Task prompt:
Find every line of the material that contains the word "what" and copy each of those lines.

* * *

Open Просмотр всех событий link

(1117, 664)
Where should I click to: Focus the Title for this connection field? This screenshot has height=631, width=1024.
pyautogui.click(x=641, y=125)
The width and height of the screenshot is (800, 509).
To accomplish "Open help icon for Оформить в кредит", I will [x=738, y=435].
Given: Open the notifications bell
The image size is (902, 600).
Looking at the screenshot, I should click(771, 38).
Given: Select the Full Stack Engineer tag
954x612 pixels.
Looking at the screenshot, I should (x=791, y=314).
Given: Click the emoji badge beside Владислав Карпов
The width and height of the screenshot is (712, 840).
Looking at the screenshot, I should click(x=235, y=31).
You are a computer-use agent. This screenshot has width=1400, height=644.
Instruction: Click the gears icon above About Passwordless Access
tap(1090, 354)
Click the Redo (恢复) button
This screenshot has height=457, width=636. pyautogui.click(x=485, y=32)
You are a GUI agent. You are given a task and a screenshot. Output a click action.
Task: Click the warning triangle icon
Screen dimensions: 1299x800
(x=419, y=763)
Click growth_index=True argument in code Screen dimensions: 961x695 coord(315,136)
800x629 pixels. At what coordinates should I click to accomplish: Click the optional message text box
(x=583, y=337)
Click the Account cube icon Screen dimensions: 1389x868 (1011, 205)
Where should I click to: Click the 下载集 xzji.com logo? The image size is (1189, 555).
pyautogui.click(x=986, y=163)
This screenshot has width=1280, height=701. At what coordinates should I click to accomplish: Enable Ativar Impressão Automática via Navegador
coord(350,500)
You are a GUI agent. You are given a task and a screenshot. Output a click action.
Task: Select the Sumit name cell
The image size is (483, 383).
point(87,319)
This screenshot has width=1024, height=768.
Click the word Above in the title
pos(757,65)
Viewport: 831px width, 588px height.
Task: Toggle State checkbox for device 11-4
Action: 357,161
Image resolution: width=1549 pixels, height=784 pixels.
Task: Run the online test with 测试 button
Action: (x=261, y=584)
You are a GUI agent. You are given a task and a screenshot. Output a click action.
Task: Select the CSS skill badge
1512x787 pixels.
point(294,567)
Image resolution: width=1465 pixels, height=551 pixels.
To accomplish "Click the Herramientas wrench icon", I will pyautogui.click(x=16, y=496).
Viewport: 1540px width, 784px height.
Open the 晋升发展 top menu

* * *

Result of the exercise:
800x629 pixels. At what coordinates should I click to accomplish: Click the optional message text box
This screenshot has width=1280, height=701. At what coordinates should I click to accomplish: Enable Ativar Impressão Automática via Navegador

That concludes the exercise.